広い廊下を歩いていると所々に美術品や高そうな花瓶などが飾られていた。
(よく観てみたいけど、うっかり触れて壊した!なんてことにならないように気をつけよう)
興味はあるが、飾られている物にはなるべく近づかないようにしようとこっそり思った。
芽衣が密かに決心している間にどうやら応接室へ到着したらしく、とある一室のドアを執事が開けて室内へと促した。
「それでは旦那様、私は一度失礼します」
執事は一礼して去ろうとしたが、それをリーシャが止めた。
「メイちゃん、彼はセルリオ。うちの執事でとても頼りになるんだよ。困ったことがあったら彼に相談してもいいからね」
紹介された執事――セルリオは軽く頭を下げる。
「初めましてメイ様。どうぞお気軽にお声かけ下さい」
「お気遣いありがとうございます。芽衣と申します」
本当に短い時間ではあったが、リーシャが信頼しているらしいセルリオとの挨拶を交わすことが出来た。その後仕事があるセルリオは去って行った。

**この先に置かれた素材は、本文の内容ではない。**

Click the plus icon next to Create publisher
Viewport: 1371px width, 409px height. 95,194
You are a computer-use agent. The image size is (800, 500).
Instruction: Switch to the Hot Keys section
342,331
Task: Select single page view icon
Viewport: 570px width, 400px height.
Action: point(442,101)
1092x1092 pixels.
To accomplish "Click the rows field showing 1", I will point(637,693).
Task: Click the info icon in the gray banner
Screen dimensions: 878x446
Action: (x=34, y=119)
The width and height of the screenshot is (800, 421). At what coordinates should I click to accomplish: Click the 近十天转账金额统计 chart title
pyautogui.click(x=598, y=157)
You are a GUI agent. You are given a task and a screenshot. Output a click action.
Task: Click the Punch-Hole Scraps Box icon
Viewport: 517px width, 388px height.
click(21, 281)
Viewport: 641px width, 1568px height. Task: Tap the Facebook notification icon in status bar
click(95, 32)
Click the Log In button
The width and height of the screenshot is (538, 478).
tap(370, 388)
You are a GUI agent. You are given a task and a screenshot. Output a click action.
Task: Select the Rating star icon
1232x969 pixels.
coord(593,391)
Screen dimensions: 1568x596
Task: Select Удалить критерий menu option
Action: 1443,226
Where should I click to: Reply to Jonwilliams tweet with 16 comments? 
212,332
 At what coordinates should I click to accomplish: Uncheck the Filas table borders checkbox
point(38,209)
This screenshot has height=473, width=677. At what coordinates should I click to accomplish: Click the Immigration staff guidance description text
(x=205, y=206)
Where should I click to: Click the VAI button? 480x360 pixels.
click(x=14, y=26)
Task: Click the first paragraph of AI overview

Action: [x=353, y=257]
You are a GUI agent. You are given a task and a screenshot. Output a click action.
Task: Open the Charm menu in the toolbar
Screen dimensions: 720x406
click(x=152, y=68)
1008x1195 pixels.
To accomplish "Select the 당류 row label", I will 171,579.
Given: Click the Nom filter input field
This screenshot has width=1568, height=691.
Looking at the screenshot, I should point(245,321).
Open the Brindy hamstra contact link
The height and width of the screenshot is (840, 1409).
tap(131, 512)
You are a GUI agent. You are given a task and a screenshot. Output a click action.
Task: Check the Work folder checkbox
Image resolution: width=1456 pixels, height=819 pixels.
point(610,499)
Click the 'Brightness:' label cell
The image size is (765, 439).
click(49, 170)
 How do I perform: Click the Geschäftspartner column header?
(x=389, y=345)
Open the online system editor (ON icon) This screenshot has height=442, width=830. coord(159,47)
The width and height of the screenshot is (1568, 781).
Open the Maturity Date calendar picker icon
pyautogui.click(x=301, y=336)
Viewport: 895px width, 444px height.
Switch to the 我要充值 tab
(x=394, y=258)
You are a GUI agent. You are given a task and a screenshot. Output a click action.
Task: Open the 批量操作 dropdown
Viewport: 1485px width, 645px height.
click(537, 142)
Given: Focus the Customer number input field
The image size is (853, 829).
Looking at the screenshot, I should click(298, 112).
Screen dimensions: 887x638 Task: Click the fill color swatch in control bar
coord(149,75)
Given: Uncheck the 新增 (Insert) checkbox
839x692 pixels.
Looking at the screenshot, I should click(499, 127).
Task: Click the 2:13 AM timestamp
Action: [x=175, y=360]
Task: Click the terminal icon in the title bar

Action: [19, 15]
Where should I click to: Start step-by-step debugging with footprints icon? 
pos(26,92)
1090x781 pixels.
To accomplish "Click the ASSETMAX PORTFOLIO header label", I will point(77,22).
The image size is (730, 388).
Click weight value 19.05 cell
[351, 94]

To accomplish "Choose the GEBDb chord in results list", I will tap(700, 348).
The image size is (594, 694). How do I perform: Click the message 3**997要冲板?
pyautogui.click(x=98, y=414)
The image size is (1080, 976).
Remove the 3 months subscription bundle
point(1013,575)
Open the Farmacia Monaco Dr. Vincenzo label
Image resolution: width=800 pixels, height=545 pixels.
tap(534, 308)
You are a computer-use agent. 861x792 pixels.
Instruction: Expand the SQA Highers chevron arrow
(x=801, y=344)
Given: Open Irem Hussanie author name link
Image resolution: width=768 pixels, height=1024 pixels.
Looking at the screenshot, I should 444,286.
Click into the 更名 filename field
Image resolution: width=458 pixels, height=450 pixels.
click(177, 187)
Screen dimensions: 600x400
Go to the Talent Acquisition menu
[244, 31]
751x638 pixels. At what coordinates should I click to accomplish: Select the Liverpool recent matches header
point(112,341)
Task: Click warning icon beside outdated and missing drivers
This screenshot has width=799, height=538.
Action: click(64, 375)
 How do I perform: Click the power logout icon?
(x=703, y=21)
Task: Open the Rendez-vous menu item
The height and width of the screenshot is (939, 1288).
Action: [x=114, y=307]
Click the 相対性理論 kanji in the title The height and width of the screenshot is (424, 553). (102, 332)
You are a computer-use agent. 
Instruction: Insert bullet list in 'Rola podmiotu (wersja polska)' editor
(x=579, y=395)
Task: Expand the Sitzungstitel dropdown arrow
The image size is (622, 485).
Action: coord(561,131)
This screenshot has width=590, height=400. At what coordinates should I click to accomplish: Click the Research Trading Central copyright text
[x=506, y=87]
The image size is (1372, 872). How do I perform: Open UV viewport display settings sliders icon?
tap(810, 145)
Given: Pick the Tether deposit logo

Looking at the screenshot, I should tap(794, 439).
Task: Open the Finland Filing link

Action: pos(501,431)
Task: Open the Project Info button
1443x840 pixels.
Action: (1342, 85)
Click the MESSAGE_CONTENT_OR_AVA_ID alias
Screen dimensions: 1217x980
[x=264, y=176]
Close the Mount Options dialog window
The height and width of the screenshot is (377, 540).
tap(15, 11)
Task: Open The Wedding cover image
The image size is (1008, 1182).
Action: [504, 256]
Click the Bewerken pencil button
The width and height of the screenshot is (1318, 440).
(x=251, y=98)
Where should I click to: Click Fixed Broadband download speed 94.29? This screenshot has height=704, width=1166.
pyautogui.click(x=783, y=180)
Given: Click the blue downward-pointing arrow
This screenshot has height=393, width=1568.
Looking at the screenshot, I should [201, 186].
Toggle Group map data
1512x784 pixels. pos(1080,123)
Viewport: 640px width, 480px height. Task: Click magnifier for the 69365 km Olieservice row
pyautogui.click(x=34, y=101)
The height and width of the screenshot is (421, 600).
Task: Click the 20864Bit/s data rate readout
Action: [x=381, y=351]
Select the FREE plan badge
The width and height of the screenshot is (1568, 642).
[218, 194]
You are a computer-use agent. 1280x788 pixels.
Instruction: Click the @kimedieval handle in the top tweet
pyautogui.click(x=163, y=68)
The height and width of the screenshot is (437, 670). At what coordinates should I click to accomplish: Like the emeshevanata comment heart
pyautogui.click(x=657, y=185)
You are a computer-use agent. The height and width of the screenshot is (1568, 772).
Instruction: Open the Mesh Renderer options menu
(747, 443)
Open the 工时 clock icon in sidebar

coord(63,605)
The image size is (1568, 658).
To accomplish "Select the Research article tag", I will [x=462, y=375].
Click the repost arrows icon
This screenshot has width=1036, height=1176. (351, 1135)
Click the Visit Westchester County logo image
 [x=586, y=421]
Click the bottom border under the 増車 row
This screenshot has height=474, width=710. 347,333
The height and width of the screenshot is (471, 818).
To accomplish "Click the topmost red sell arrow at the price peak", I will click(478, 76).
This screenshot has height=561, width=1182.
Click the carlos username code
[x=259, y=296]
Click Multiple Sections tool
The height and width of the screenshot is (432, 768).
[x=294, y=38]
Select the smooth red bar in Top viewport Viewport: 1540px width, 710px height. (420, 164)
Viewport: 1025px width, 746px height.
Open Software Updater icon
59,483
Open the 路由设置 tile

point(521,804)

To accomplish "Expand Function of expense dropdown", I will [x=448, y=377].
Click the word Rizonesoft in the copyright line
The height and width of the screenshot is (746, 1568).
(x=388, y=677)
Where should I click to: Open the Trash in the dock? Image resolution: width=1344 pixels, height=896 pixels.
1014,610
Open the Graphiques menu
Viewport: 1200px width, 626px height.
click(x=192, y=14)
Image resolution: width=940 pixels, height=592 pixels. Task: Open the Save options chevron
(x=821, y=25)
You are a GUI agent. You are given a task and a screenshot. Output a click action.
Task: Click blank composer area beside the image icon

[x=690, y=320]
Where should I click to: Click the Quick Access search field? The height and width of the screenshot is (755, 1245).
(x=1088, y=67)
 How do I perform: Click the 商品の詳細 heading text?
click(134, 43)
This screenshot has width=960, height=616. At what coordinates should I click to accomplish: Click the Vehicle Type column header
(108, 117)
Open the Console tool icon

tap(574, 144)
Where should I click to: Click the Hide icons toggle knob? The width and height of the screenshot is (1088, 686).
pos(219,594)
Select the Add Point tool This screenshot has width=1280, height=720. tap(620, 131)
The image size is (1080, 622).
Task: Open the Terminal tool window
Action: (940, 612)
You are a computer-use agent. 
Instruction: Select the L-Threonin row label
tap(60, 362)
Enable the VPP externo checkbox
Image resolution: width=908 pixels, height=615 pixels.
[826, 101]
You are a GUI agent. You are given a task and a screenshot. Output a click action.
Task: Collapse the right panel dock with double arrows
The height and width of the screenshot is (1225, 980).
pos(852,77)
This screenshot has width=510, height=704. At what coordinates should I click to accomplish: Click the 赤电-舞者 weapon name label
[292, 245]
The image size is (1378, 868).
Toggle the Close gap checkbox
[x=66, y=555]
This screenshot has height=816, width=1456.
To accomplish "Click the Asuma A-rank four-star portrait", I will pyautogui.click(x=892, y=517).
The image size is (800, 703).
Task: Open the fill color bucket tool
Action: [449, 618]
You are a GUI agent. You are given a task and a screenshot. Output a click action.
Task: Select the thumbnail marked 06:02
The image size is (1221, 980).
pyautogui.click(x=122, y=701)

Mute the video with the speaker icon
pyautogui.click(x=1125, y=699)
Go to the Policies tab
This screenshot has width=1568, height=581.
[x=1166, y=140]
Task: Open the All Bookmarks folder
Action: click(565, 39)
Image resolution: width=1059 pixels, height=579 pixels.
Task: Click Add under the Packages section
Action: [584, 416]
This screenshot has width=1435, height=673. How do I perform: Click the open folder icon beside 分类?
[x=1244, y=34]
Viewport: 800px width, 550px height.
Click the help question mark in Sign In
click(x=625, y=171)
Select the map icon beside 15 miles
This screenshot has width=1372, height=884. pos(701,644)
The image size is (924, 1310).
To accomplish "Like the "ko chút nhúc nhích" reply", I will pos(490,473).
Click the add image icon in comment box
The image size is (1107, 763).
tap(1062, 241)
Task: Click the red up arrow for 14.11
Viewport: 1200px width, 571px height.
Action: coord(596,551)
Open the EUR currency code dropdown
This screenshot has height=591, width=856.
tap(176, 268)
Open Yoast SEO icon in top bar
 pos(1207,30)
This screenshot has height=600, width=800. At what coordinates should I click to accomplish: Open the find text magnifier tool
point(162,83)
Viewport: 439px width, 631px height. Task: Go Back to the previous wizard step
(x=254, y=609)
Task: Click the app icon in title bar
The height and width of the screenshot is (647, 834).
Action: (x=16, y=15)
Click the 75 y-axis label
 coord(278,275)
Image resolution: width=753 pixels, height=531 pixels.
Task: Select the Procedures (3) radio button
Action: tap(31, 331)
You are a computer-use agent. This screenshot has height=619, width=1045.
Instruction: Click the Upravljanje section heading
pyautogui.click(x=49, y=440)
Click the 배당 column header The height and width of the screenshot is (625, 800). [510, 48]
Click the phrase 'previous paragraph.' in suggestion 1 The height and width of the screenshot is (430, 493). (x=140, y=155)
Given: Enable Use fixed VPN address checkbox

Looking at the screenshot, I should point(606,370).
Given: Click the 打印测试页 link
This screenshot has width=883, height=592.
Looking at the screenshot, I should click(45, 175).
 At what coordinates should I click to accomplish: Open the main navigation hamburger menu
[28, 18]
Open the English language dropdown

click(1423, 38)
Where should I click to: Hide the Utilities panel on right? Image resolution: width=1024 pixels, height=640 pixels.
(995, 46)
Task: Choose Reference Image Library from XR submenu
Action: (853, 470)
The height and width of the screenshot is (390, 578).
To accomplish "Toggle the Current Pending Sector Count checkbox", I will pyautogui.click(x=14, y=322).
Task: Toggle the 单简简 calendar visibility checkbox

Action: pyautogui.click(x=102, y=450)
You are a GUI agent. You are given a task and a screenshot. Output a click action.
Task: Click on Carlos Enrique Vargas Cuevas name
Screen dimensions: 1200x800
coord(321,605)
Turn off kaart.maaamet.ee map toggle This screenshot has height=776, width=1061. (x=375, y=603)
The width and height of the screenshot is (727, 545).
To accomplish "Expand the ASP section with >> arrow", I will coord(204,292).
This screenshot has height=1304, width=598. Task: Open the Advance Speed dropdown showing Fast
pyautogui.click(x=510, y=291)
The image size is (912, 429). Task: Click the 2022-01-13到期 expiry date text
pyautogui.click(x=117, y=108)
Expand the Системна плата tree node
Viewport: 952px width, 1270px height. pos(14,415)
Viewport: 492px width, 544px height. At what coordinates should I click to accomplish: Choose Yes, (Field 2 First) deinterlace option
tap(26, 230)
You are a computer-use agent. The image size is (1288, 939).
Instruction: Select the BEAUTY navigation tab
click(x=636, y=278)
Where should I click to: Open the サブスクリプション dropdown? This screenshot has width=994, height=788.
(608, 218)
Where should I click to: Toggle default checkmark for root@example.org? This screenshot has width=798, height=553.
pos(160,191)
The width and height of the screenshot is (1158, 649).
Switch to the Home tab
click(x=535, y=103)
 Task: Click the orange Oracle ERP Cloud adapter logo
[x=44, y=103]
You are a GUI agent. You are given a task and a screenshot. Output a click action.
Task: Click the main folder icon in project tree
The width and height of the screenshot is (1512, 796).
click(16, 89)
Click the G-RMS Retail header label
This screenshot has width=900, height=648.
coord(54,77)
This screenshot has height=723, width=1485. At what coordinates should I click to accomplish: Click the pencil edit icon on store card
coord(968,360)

一体この後私はどうなるんだろう?と考えていると、既にソファに座ってくつろいでいる様子のリーシャに声をかけられた。
「だいぶ歩いたから疲れたでしょ? すぐお茶がくると思うけど、まずは座ってゆっくりしよう」
「はい、ありがとうございます」
正直歩きっぱなしだったので(乗合馬車はノーカウント)、時間を気にせず座らせてもらえることを純粋に喜んだ。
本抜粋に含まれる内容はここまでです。